On a personal note—Because I need hearing assistive devices, the Tauck director brought along what we’d successfully been using on the tour, but Dan had his own equipment as his sister is deaf, and he wanted to share his music with everyone.  We used his equipment; before the show began, he made sure I could hear, and I thoroughly enjoyed it!!!  Never forget how nice people can be.

Dan also played “Happy Trails to You,” and, of course, we all knew it and sang along. Our travel companion, Maurice, related a story.  As a small boy in Northern Ireland, he belonged to the Roy Rogers Riding Club.  Every Saturday morning, they met to watch the Roy Rogers Show on TV.  We loved that.
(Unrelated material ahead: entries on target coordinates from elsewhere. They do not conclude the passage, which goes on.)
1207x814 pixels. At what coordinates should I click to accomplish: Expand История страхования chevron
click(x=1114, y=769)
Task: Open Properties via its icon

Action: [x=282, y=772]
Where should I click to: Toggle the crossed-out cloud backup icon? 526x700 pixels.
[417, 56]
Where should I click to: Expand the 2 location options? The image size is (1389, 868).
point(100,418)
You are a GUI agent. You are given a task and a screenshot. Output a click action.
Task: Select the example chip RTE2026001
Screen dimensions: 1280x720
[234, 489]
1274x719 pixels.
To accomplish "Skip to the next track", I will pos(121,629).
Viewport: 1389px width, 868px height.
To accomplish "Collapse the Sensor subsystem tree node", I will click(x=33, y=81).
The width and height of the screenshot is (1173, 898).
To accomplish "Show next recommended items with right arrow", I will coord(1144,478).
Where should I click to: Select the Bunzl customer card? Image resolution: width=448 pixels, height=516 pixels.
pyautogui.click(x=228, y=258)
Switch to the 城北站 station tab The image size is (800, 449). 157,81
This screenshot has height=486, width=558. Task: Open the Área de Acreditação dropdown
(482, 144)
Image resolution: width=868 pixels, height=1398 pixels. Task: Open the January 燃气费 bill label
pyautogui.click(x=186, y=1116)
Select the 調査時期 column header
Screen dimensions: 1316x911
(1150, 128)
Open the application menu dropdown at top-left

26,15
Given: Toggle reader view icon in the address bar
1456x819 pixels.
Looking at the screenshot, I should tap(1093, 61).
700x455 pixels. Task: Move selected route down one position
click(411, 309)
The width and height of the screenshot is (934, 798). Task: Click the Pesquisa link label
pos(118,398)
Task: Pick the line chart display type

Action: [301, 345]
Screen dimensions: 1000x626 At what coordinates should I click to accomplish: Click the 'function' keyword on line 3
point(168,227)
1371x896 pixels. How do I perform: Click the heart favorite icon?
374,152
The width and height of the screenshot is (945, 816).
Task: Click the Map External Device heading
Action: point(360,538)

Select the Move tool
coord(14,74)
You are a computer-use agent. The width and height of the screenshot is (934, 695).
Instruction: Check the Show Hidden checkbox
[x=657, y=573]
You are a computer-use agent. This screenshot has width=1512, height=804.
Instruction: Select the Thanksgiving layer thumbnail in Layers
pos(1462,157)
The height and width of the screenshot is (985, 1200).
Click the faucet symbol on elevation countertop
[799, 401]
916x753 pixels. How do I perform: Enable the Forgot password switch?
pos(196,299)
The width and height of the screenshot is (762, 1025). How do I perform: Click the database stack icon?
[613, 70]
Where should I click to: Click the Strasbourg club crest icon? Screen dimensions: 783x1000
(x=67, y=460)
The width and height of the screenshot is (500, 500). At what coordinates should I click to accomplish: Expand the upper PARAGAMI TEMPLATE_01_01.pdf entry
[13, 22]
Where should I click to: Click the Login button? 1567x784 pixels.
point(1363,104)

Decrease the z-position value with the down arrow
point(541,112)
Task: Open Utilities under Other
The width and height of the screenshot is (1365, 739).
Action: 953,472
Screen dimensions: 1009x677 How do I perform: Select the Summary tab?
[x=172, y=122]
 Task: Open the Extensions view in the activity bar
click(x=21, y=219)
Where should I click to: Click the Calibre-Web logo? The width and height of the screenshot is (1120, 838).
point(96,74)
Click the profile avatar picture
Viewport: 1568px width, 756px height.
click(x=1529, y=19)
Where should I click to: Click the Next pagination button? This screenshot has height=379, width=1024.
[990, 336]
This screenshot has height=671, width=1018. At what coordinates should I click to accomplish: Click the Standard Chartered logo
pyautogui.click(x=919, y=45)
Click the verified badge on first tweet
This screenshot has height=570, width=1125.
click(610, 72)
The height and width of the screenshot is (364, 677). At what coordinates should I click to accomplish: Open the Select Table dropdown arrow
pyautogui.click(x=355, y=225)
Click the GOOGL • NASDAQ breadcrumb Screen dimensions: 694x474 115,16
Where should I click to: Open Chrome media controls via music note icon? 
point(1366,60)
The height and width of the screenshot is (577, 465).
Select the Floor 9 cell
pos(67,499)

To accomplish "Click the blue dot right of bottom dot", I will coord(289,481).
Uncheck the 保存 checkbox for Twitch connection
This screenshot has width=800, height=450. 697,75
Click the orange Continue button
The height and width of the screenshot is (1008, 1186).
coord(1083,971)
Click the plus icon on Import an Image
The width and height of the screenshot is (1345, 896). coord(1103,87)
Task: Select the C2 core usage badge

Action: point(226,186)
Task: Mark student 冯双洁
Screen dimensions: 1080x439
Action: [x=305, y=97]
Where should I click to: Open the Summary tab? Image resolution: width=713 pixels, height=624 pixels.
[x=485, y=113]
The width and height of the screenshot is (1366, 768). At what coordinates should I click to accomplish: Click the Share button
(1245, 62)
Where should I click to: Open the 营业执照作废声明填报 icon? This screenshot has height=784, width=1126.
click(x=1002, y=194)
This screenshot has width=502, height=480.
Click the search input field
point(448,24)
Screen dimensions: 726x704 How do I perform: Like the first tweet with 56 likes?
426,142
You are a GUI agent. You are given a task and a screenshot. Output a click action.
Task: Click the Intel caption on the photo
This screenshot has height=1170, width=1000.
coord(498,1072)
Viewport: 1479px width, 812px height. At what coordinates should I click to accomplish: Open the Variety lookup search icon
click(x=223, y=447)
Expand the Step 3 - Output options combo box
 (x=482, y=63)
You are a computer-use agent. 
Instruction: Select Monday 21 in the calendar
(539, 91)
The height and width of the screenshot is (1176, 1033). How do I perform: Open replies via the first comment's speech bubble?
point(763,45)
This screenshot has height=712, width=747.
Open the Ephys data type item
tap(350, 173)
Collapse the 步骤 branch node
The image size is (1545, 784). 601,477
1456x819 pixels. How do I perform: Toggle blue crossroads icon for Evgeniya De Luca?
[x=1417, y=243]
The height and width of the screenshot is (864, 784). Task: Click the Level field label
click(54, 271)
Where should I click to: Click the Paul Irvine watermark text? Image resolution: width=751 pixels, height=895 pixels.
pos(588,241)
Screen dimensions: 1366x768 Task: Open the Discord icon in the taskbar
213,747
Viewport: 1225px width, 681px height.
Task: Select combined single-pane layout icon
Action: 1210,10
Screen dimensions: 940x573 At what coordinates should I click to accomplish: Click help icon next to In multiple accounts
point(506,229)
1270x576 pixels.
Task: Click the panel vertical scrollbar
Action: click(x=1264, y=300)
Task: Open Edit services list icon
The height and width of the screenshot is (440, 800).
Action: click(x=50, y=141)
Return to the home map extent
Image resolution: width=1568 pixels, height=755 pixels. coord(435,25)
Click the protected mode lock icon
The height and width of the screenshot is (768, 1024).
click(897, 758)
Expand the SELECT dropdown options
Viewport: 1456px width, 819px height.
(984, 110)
On the last evening and dinner together on the tour, we all sang that song to him.  That’s the kind of group it was.

The day was not nearly over.  We checked in to the Best Western Premier Ivy Hotel, and after dinner headed to the Cody Stampede for the rodeo.  Cody, WY is no ordinary town.  It bills itself as the Rodeo Capital of the World, and, incredibly, there is a rodeo EVERY NIGHT throughout the summer.

Great time at the rodeo.  Dangerous and adrenaline producing.  I like the team calf roping and the barrel racing best.  I cannot believe the angles at which those horses round the barrels.  There was plenty of see, plenty of oohs, and plenty of pictures.

The Rodeo opens with a display of beautifully executed synchronized horsewomanship and flags
and recognition of the many sponsors.
Bull riding is as dangerous as it looks

My favorite is the barrel racing.
I am wowed at the angles at which the horses move around the barrels
running as fast as the riders can handle
and as close to the barrels as a rider can get
so she can cut time off her ride.
True team spirit and ability.

Just look at that horse's legs.
That may be close to 1,000 pounds rounding that barrel.

By the time we finished the rodeo, it was time to head back to the hotel for a good night's sleep.Yellowstone was coming up next.